The Game, is On! REINFORCE!
Enter the world of Policy Gradient methods!
Video
First, let’s look at the resulting video, to understand what we are doing.
Episode 100 Trial
Episode 700 Trial
Episode 800 Trial
Have you wondered why, After episode 100 the agent was not working at all, and ad 700 it looks to learn the behavior and then at 800 it was stuck in the air? Let’s start!
Let’s look at the previous blogs
Previous blogs were about value-gradient methods where the actions were discrete. How about continuous actions? How about directly updating policy instead of choosing policy based on value function approximation? Here comes the world of Policy gradient methods!
Reinforce
In this blog, i am writing about new type of Reinforcement learning (will be referred as RL) method; REINFORCE method.
History
This method was first introduced by Ronald J. Williams in the Paper link. This paper is a lot more mathematical. Luckily we have intuition of it as well! More on that later.
Why Policy Gradient methods?
In the value-based methods the policies are not learned directly. The learning is done according to the value. The value function is continuously updated. WHAT IF WE value function is not neede?

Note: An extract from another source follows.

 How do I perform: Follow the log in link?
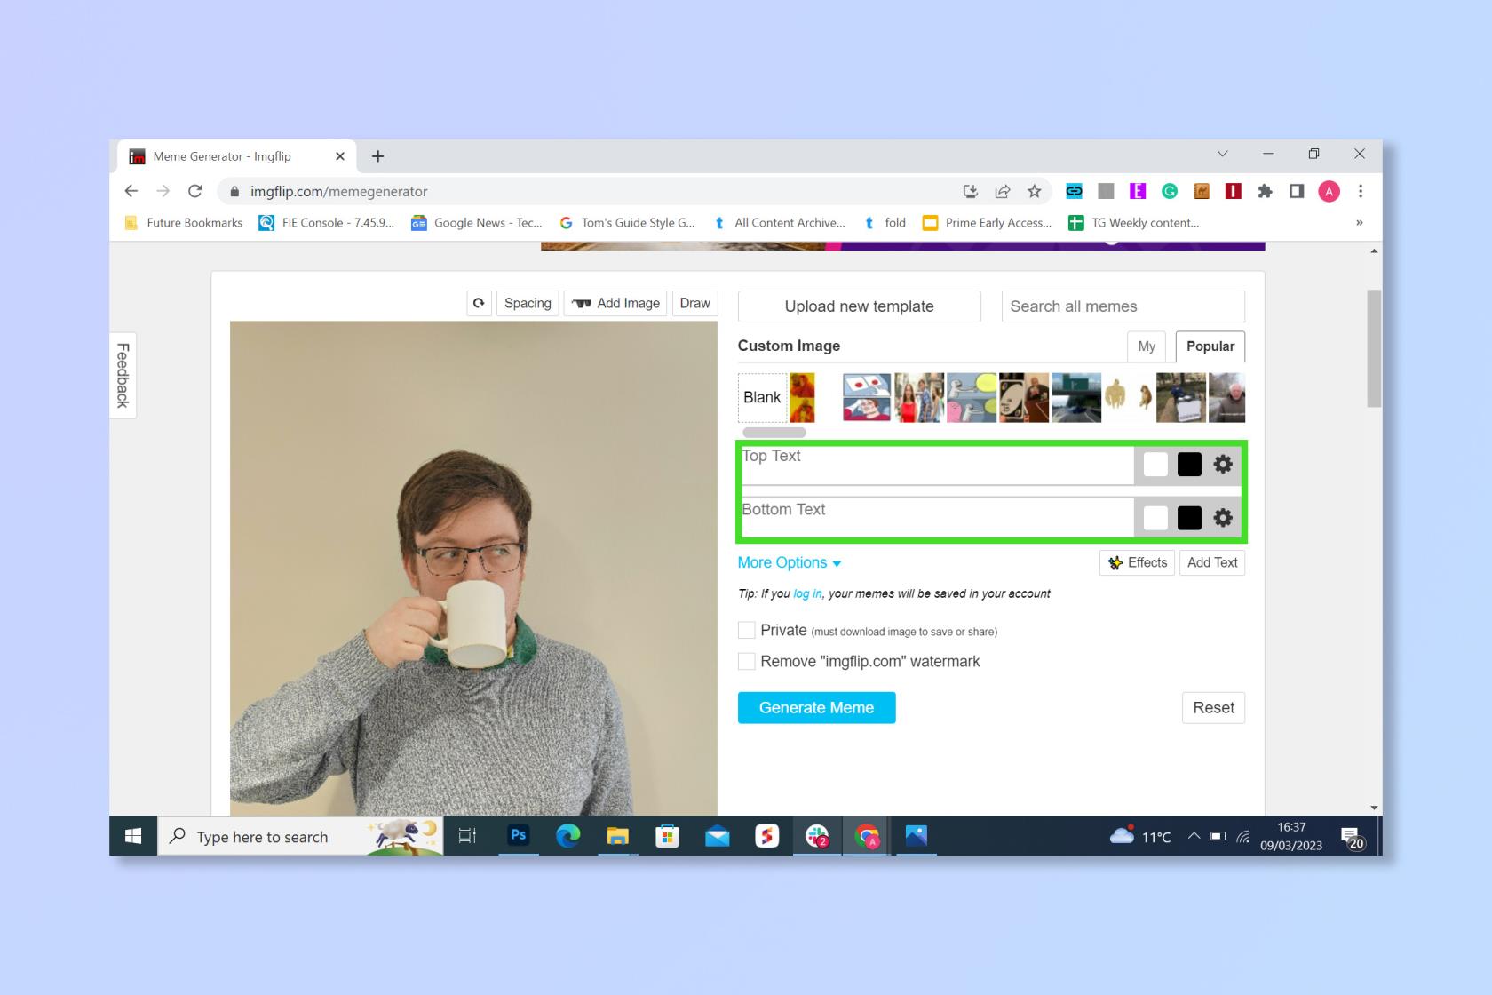click(x=807, y=593)
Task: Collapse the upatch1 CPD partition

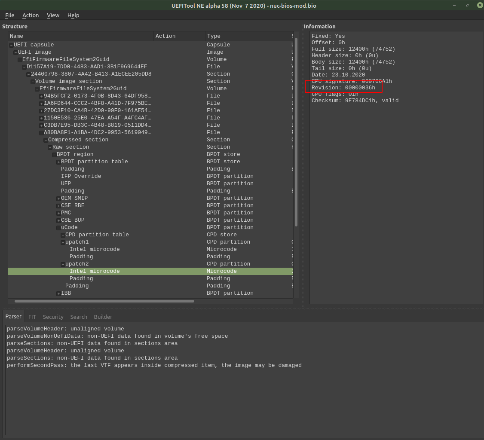Action: point(63,242)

What if we want to learn the policy directly? Good or bad this is actually the reason. Value-based methods work well, if the policy is discrete. If the policy is discrete we can know which action to take based on value function. But if it is continuous, then that is impossible. One can discretize the actions, but again, how many actions can one take?
We don’t know which policy is the best!
Also, there is no way to explore different actions! If the actions is from -1.0
to 1.0
, how can one explore the action , let’s say, 0.666
? Here comes policy gradient methods!
Choice of actions Value-based methods choose actions randomly. Making action choice erratic, at least in the exploration stage. While Policy gradients do not have this problem. Actions are based on gradients!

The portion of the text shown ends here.